This form of regularisation is often referred to as **weight decay**, although the two terms are technically not the same. Weight decay ([Hanson & Pratt](#Hanson88)) is defined as a modification to the update rule, rather than to the loss function itself:

$$
\mathbf{\theta}_{t+1} \leftarrow (1 - \lambda)\theta_t - \eta g_t,
$$

where $\theta\in\mathbb{R}^p$ is the model parameters, $\lambda$, $\eta$ are hyperparameters, and $g_t$ is the $t$-th batch update. In the case of stochastic gradient descent, the update $g_t = \nabla_\theta L(\theta_t; \mathcal{D}_m)$ and the two formulations are equivalent.

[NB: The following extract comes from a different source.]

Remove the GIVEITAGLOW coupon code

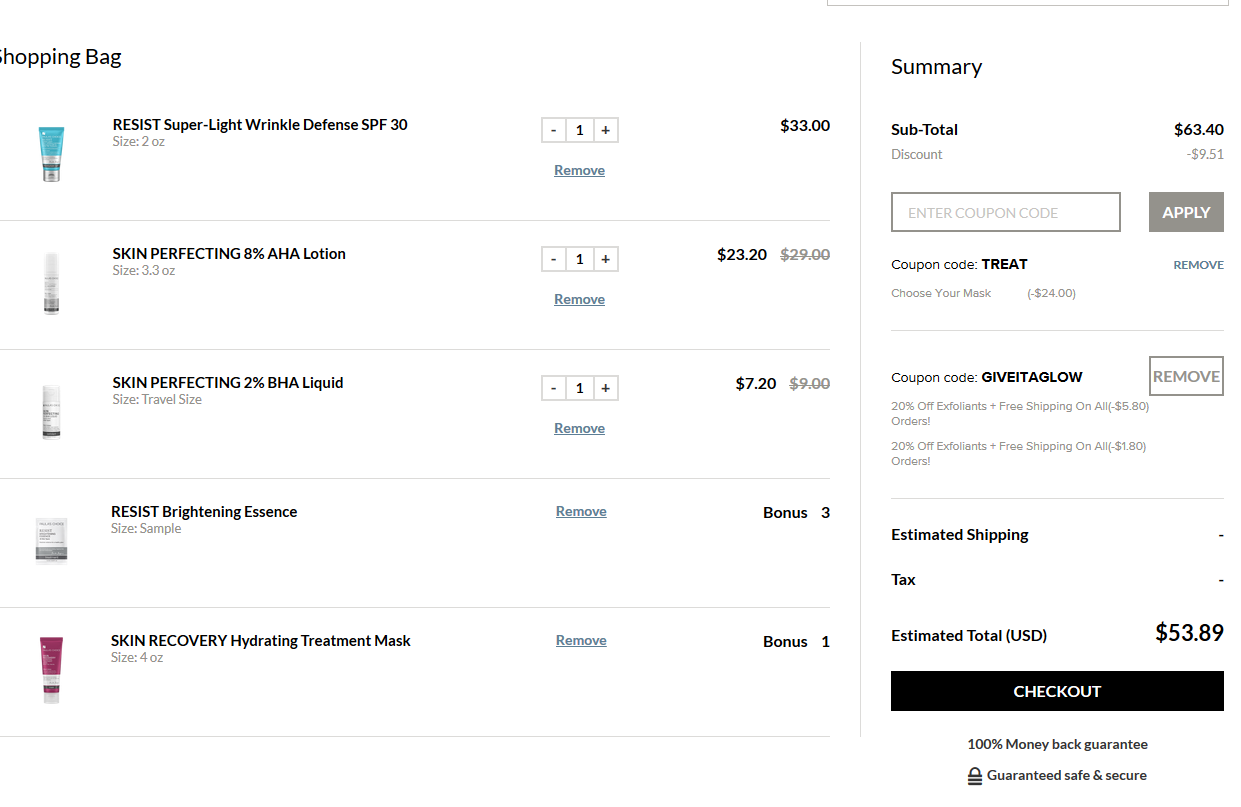point(1186,377)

However, this is not the case for all gradient-based optimisers commonly used in deep learning.

An alternative weight regularisation is $\mathcal{l}^1$ regularisation, in which the sum of absolute values of the weights are added to the loss term:

$$
L(\mathbf{w}, \alpha) = L_0(\mathbf{w}) + \alpha_1 \sum_i |w_i|.
$$

This form of regularisation encourages sparsity in the weights. Both $\mathcal{l}^1$ and $\mathcal{l}^2$ regularisation discourage the weights from growing too large, which restricts the capacity of the network.

It is also possible to add a weighted combination of both $\mathcal{l}^2$ and $\mathcal{l}^1$ regularisation to the loss function.

#### Dropout
Dropout was introduced by [Srivastava et al](#Srivastava14) in 2014 as a regularisation technique for neural networks, that also has the effect of modifying the behaviour of neurons within a network.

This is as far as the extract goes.